DATA FOR PROCESSING section start

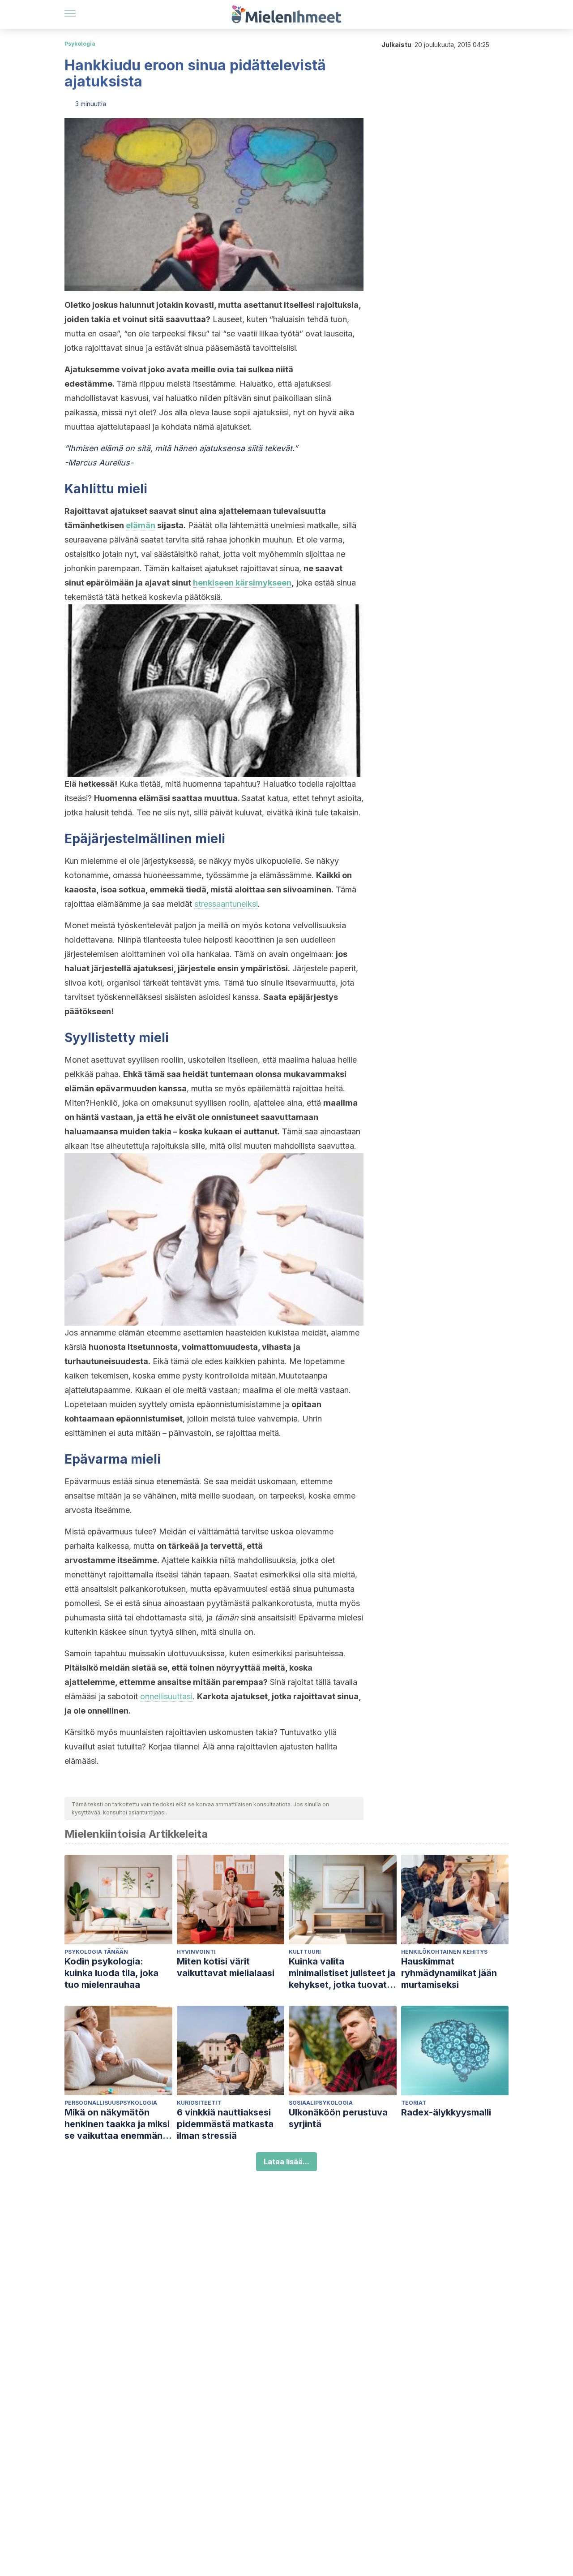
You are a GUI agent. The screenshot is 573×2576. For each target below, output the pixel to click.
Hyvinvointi (196, 1951)
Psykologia (79, 43)
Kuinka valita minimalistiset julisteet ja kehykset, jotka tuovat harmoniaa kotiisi (342, 1973)
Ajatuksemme (92, 369)
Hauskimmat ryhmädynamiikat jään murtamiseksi (449, 1973)
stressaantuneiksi (226, 904)
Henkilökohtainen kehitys (444, 1951)
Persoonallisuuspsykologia (110, 2102)
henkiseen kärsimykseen (242, 582)
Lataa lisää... (286, 2161)
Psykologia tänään (96, 1951)
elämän (140, 525)
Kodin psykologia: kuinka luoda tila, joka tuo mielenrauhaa (111, 1973)
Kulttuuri (305, 1951)
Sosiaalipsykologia (321, 2102)
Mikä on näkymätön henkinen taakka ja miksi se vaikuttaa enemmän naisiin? (117, 2124)
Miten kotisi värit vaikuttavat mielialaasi (225, 1967)
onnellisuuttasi (166, 1696)
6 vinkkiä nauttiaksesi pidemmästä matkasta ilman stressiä (225, 2124)
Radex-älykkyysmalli (446, 2112)
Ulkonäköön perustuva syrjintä (338, 2118)
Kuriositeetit (199, 2102)
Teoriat (413, 2102)
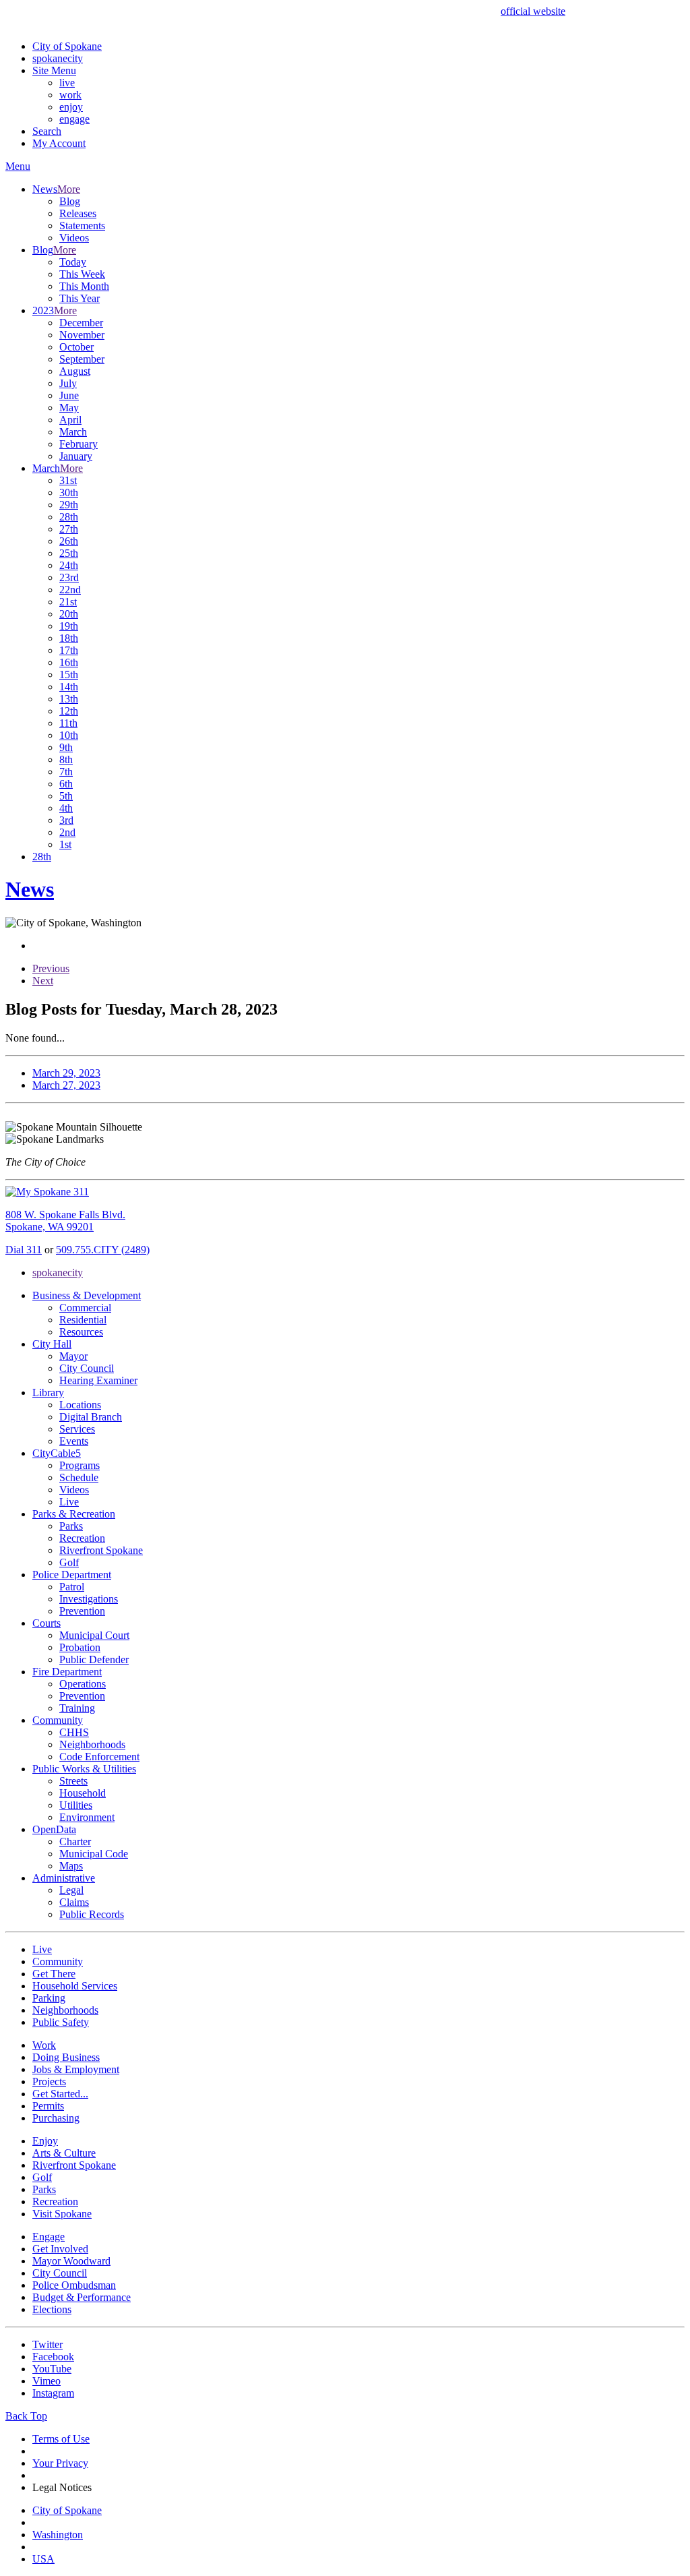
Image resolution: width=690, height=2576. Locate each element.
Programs (79, 1465)
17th (68, 650)
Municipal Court (94, 1635)
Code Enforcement (99, 1756)
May (69, 407)
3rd (66, 820)
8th (66, 759)
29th (68, 504)
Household (82, 1793)
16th (68, 662)
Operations (82, 1683)
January (75, 456)
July (68, 383)
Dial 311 (23, 1249)
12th (68, 711)
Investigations (88, 1599)
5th (66, 796)
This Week (82, 274)
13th (68, 699)
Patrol (71, 1586)
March (73, 432)
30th (68, 492)
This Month (84, 286)
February (78, 444)
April (70, 419)
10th (68, 735)
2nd (67, 832)
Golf (69, 1562)
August (74, 371)
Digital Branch (90, 1416)
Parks (71, 1526)
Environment (87, 1817)
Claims (74, 1902)
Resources (81, 1332)
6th (66, 783)
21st (68, 601)
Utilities (75, 1805)
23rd (69, 577)
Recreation (82, 1538)
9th (66, 747)
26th (68, 541)
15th (68, 674)
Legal (71, 1890)
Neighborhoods (92, 1744)
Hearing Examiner (98, 1380)
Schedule (78, 1477)
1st (65, 844)
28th (68, 516)
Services (77, 1429)
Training (77, 1708)
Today (72, 262)
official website (533, 11)
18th (68, 638)
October (76, 347)
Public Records (91, 1914)
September (81, 359)
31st (68, 480)
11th (68, 723)
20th (68, 614)
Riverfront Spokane (101, 1550)
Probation (79, 1647)
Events (73, 1441)
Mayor (73, 1356)
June (69, 395)
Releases (77, 213)
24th (68, 565)
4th (66, 808)
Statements (82, 225)
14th (68, 686)
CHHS (74, 1732)
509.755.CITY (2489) (103, 1249)
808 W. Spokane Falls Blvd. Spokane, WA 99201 (65, 1220)
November (81, 334)
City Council (86, 1368)
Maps (71, 1865)
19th (68, 626)
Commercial (85, 1307)
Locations (80, 1404)
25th (68, 553)
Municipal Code (93, 1853)
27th (68, 529)
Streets (73, 1781)
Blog (69, 201)
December (81, 322)
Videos (74, 237)
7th (66, 771)
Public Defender (94, 1659)
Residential (82, 1319)
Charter (75, 1841)
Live (69, 1501)
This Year (79, 298)
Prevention (82, 1611)
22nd (70, 589)
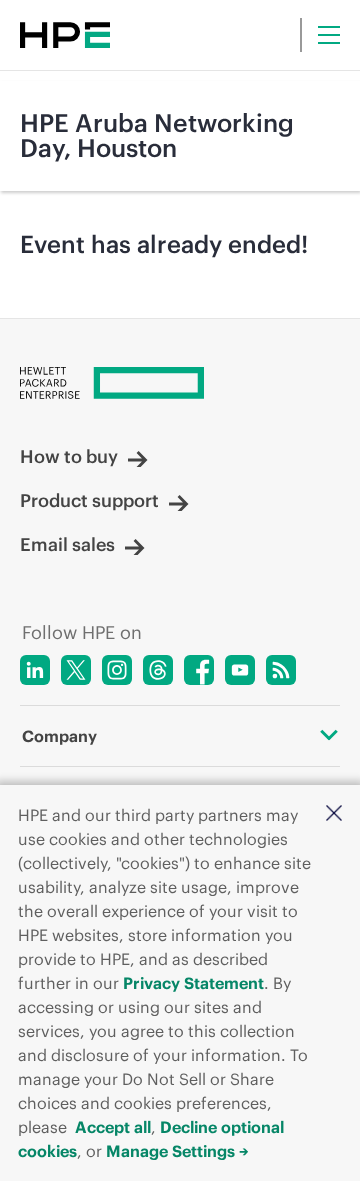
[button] (334, 813)
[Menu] (329, 35)
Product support (89, 501)
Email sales (67, 545)
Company (59, 736)
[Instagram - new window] (117, 670)
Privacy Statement (193, 983)
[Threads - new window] (158, 670)
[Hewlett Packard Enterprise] (65, 35)
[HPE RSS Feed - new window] (281, 670)
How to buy (69, 457)
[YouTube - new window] (240, 670)
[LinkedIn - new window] (35, 670)
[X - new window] (76, 670)
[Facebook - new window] (199, 670)
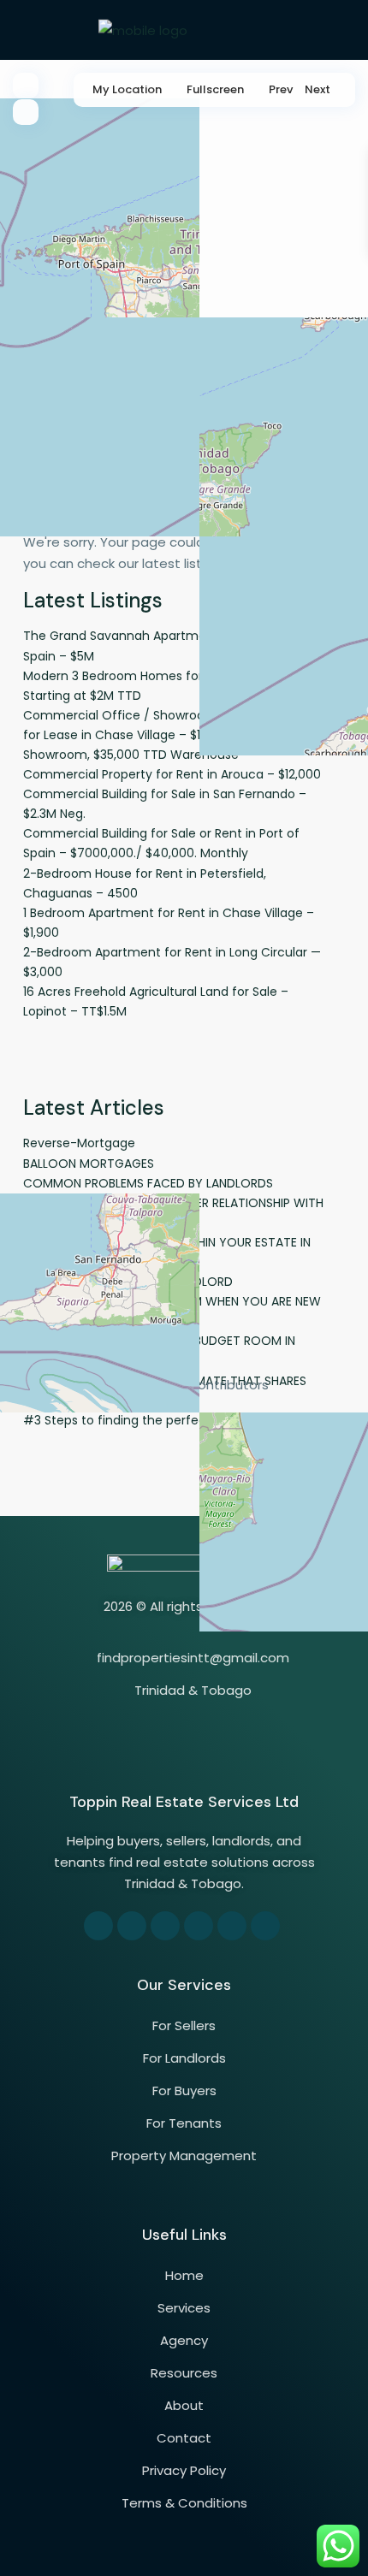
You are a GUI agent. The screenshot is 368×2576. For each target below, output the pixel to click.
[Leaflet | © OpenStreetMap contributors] (184, 252)
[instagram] (265, 1925)
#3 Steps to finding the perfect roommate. (153, 1420)
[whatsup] (131, 1925)
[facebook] (98, 1925)
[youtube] (231, 1925)
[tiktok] (165, 1925)
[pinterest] (198, 1925)
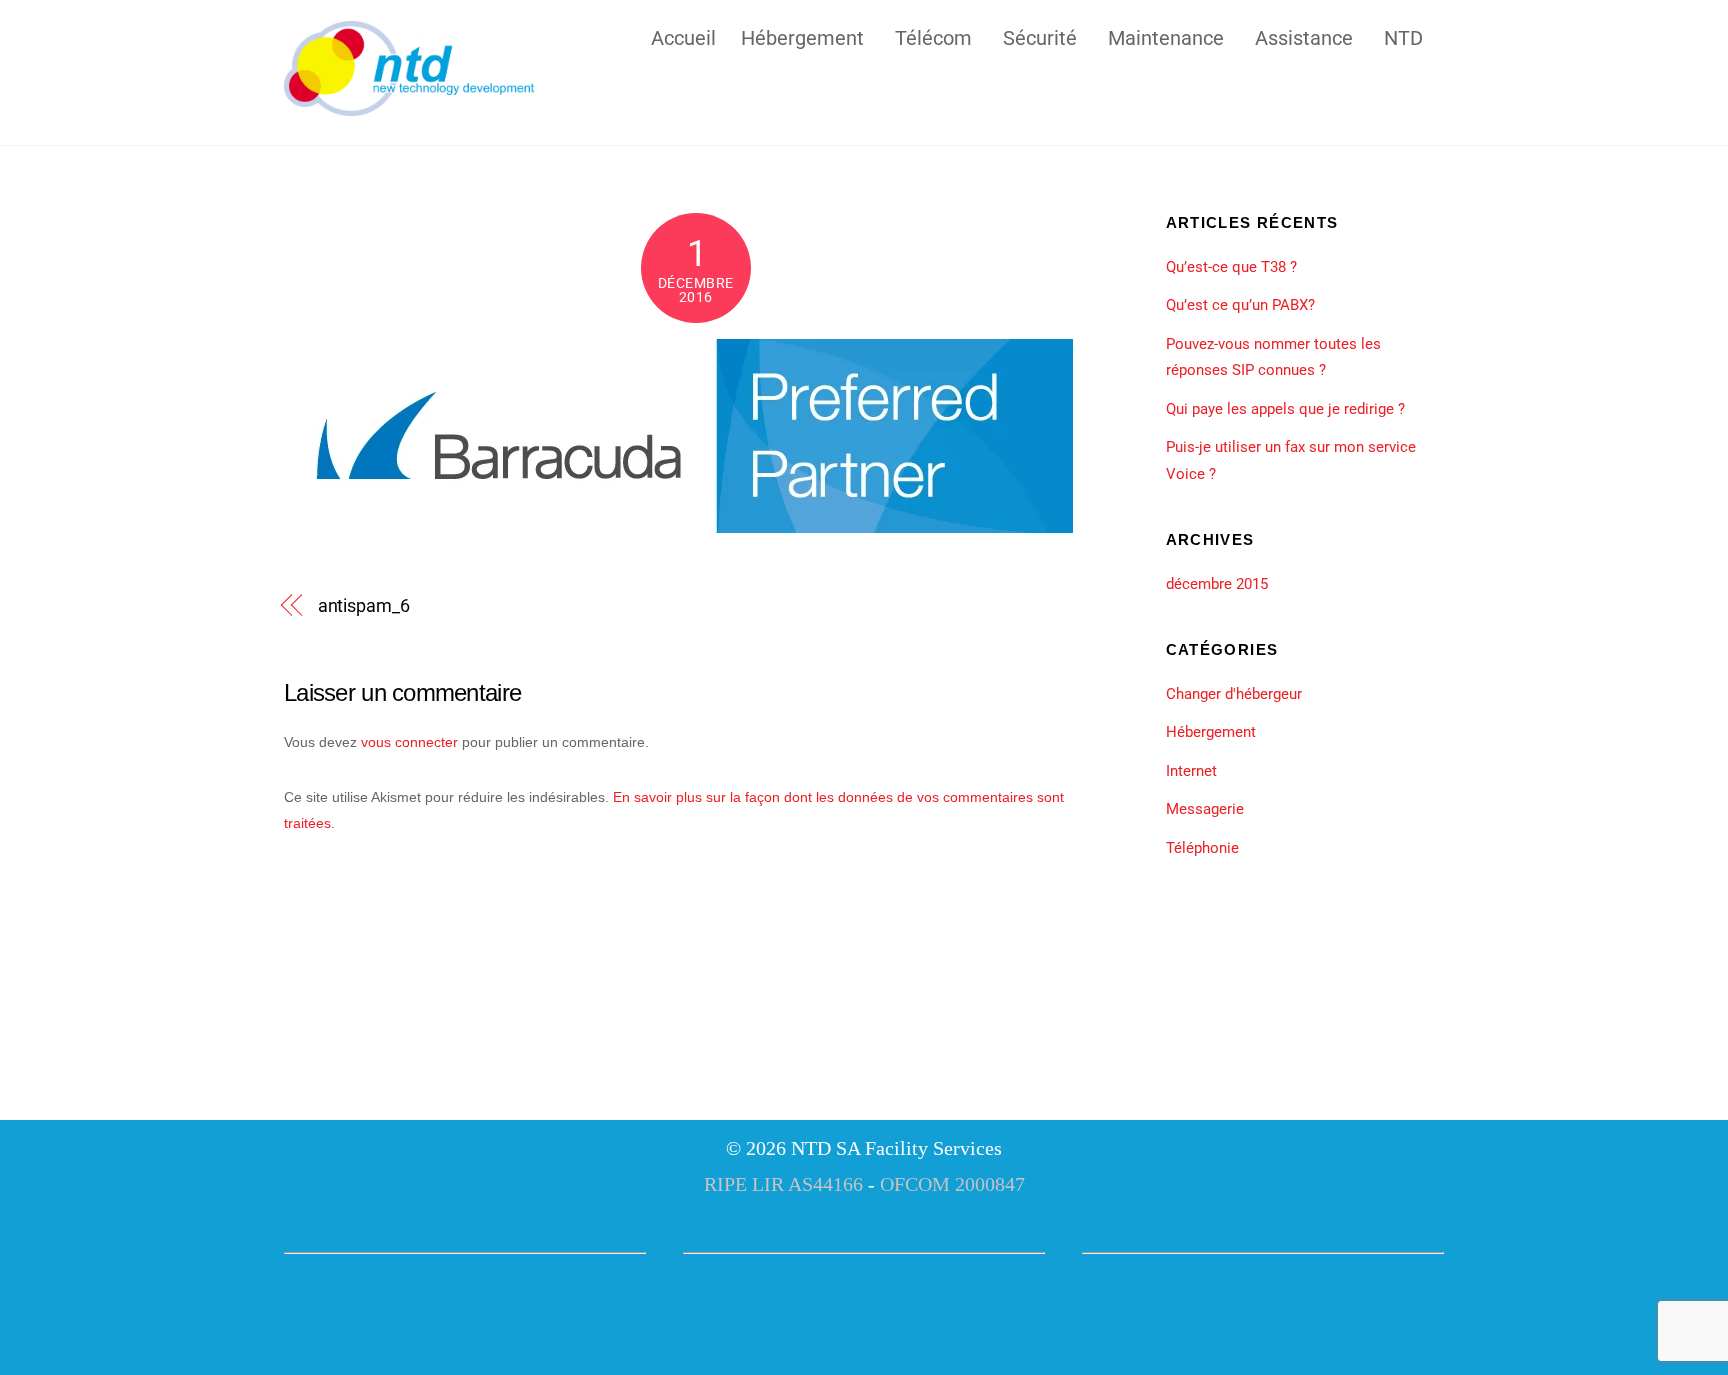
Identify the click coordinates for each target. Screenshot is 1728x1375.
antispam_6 (364, 605)
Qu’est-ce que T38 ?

DATA FOR PROCESSING section end

**WHAT THE TASK ASKS**
Would you transcribe all of the data exactly, apart from its pictures?

**SOLUTION TO THE PROBLEM**
You are a GUI agent. The screenshot is 573×2576. For each target below, output the pixel to click.
Hyvinvointi (196, 1951)
Psykologia (79, 43)
Kuinka valita minimalistiset julisteet ja kehykset, jotka tuovat harmoniaa kotiisi (342, 1973)
Ajatuksemme (92, 369)
Hauskimmat ryhmädynamiikat jään murtamiseksi (449, 1973)
stressaantuneiksi (226, 904)
Henkilökohtainen kehitys (444, 1951)
Persoonallisuuspsykologia (110, 2102)
henkiseen kärsimykseen (242, 582)
Lataa lisää... (286, 2161)
Psykologia tänään (96, 1951)
elämän (140, 525)
Kodin psykologia: kuinka luoda tila, joka tuo mielenrauhaa (111, 1973)
Kulttuuri (305, 1951)
Sosiaalipsykologia (321, 2102)
Mikä on näkymätön henkinen taakka ja miksi se vaikuttaa enemmän naisiin? (117, 2124)
Miten kotisi värit vaikuttavat mielialaasi (225, 1967)
onnellisuuttasi (166, 1696)
6 vinkkiä nauttiaksesi pidemmästä matkasta ilman stressiä (225, 2124)
Radex-älykkyysmalli (446, 2112)
Ulkonäköön perustuva syrjintä (338, 2118)
Kuriositeetit (199, 2102)
Teoriat (413, 2102)
Image resolution: width=690, height=2576. Locate each element.
Programs (79, 1465)
17th (68, 650)
Municipal Court (94, 1635)
Code Enforcement (99, 1756)
May (69, 407)
3rd (66, 820)
8th (66, 759)
29th (68, 504)
Household (82, 1793)
16th (68, 662)
Operations (82, 1683)
January (75, 456)
July (68, 383)
Dial 311 (23, 1249)
12th (68, 711)
Investigations (88, 1599)
5th (66, 796)
This Week (82, 274)
13th (68, 699)
Patrol (71, 1586)
March (73, 432)
30th (68, 492)
This Month (84, 286)
February (78, 444)
April (70, 419)
10th (68, 735)
2nd (67, 832)
Golf (69, 1562)
August (74, 371)
Digital Branch (90, 1416)
Parks (71, 1526)
Environment (87, 1817)
Claims (74, 1902)
Resources (81, 1332)
6th (66, 783)
21st (68, 601)
Utilities (75, 1805)
23rd (69, 577)
Recreation (82, 1538)
9th (66, 747)
26th (68, 541)
15th (68, 674)
Legal (71, 1890)
Neighborhoods (92, 1744)
Hearing Examiner (98, 1380)
Schedule (78, 1477)
1st (65, 844)
28th (68, 516)
Services (77, 1429)
Training (77, 1708)
Today (72, 262)
official website (533, 11)
18th (68, 638)
October (76, 347)
Public Records (91, 1914)
September (81, 359)
31st (68, 480)
11th (68, 723)
20th (68, 614)
Riverfront Spokane (101, 1550)
Probation (79, 1647)
Events (73, 1441)
Mayor (73, 1356)
June (69, 395)
Releases (77, 213)
24th (68, 565)
4th (66, 808)
Statements (82, 225)
14th (68, 686)
CHHS (74, 1732)
509.755.CITY (2489) (103, 1249)
808 W. Spokane Falls Blvd. Spokane, WA 99201 (65, 1220)
November (81, 334)
City Council (86, 1368)
Maps (71, 1865)
19th (68, 626)
Commercial (85, 1307)
Locations (80, 1404)
25th (68, 553)
Municipal Code (93, 1853)
27th (68, 529)
Streets (73, 1781)
Blog (69, 201)
December (81, 322)
Videos (74, 237)
7th (66, 771)
Public Defender (94, 1659)
Residential (82, 1319)
Charter (75, 1841)
Live (69, 1501)
This Year (79, 298)
Prevention (82, 1611)
22nd (70, 589)
[button] (334, 813)
[Menu] (329, 35)
Product support (89, 501)
Email sales (67, 545)
Company (59, 736)
[Instagram - new window] (117, 670)
Privacy Statement (193, 983)
[Threads - new window] (158, 670)
[Hewlett Packard Enterprise] (65, 35)
[HPE RSS Feed - new window] (281, 670)
How to buy (69, 457)
[YouTube - new window] (240, 670)
[LinkedIn - new window] (35, 670)
[X - new window] (76, 670)
[Facebook - new window] (199, 670)
You are a GUI agent. The screenshot is 368×2576. For each target below, output the pixel to click.
[Leaflet | © OpenStreetMap contributors] (184, 252)
[instagram] (265, 1925)
#3 Steps to finding the perfect roommate. (153, 1420)
[whatsup] (131, 1925)
[facebook] (98, 1925)
[youtube] (231, 1925)
[tiktok] (165, 1925)
[pinterest] (198, 1925)
Identify the click coordinates for each target. Screenshot is 1728x1375.
antispam_6 (364, 605)
Qu’est-ce que T38 ?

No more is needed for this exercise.